Comparatively, Western reports of ESD for early gastric cancer include either large national single centers (e. g. Pimentel Nunes in Portugal [6] and Repici in Italy [7]) or multicentric reports on all ESD-treated lesions (e. g. Barret in France [8]). A total of 42 expanded criteria early gastric cancers were included in 122 months in Portugal (one expanded criteria lesion every 3 months, single center, 2 endoscopists), 10 early gastric cancers in 49 months in Italy (number of expanded criteria lesions unknown, one lesion every 5 months, single center, 1 endoscopist), and 104 neoplastic gastric lesions in 36 months in France (number of early gastric cancers and specifically expanded criteria lesions unknown, one lesion every 3 months, 14 centers, 20 endoscopists, but 80 % of lesions in 4 centers only).

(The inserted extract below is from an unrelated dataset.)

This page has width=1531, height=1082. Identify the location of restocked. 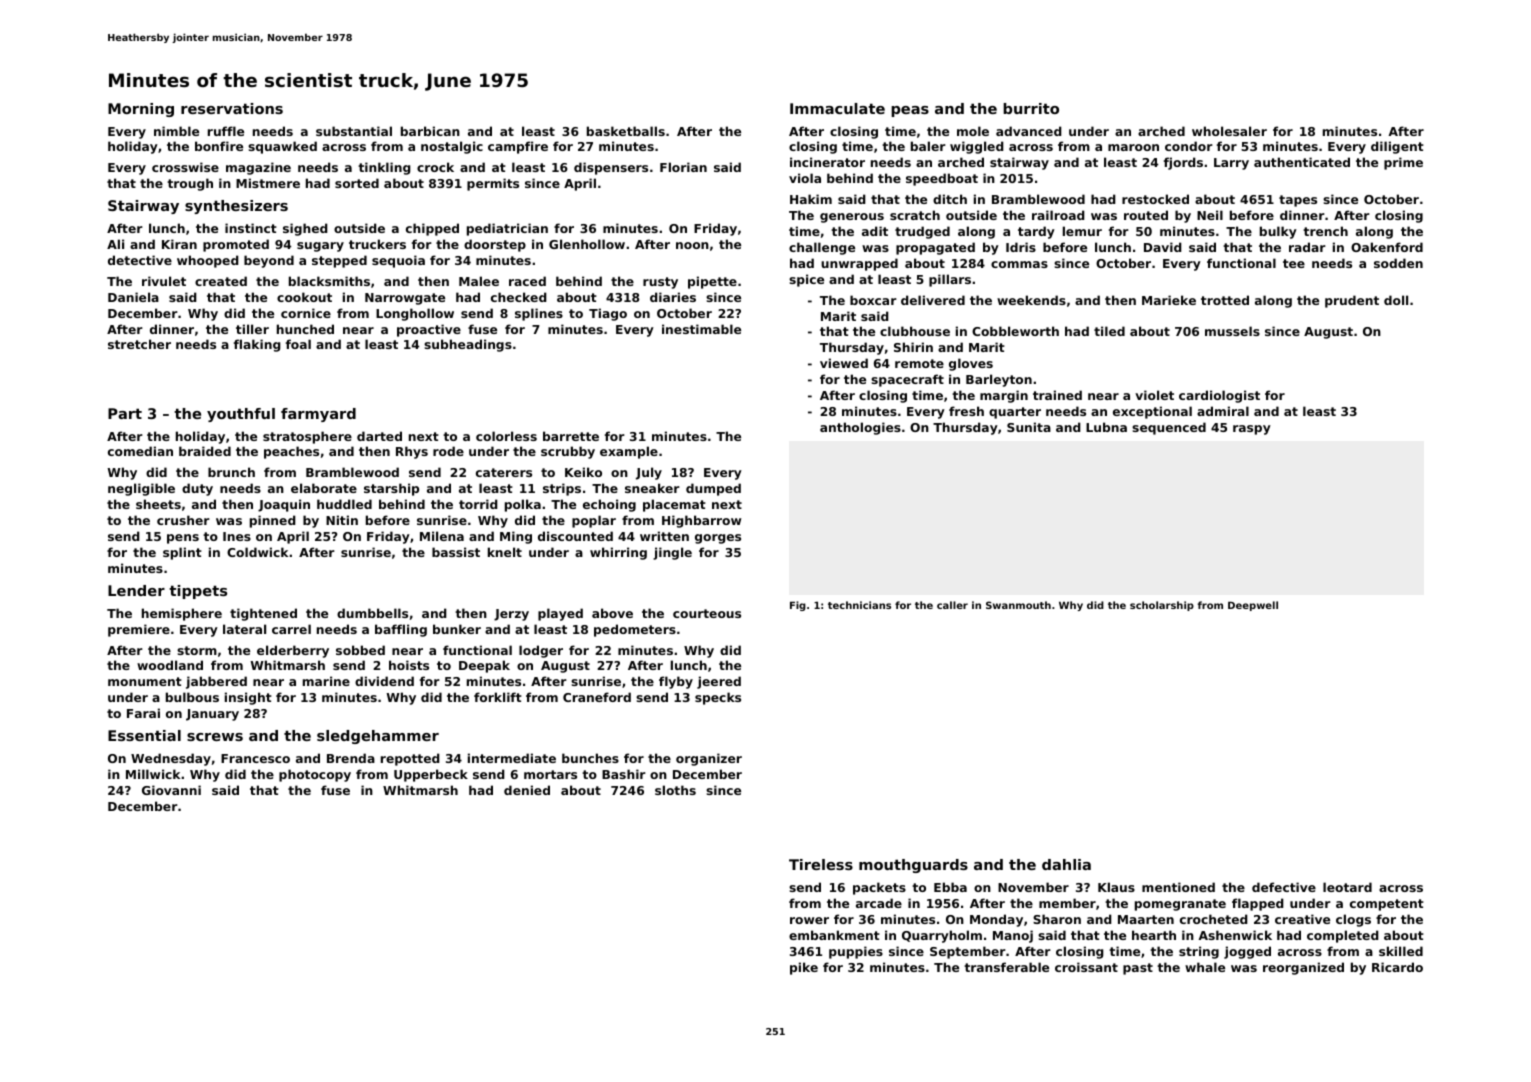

So, a high number of available early gastric cancers in the East has led to the development of many centers conducting a high volume of ESD procedures, while in the West, the limited availability of lesions has led to very few high-volume centers eventually approaching the Eastern inclusion rates and some very low-volume centers.

Another limiting factor for ESD development in the West is the unfavorable shape of the learning curve. The learning process takes time, as the Probst team noted: their R0 resection rate significantly increased in the second part of the study (59.4 % to 92.6 %; P < 0.001) and there was a significant decrease in procedure time (148 to 110 minutes; P < 0.001). This is why many Western experts in ESD train in Japan for a certain period of time before implementing the procedure at home [6] [8]. It is important to note that in the JCOG0607 trial, participating experts were required to have an experience of at least 100 ESD procedures.

When the availability of the lesions is high, the number of treated patients in the West increases. For example, per-oral endoscopic myotomy (POEM) for achalasia was introduced in Japan in 2010 by Inoue [9]. Since then, it has spread in the Western world, and the number of Western patients with achalasia treated by POEM in the past 7 years has largely surpassed the number of Western patients with early gastric cancer treated by ESD in the past 18 years.

Other potential causes for ESD development in the East are: improved endoscopic instrument handling by endoscopists (some have argued that using chopsticks regularly may lead to this [10]); ESD is often performed in unsedated or lightly sedated patients (making it easier to change the patient’s position if needed); surgeons perform ESD and have less fear of complications (Professor Haruhiro Inoue is a thoracic surgeon); there are separate training pathways for upper and lower ESD; and there may be a closer relationship with the research and development units of companies that manufacture endoscopy instrumentation.

Are we finally reaching the East in ESD? The answer is probably yes, but slowly, and only in high-volume centers.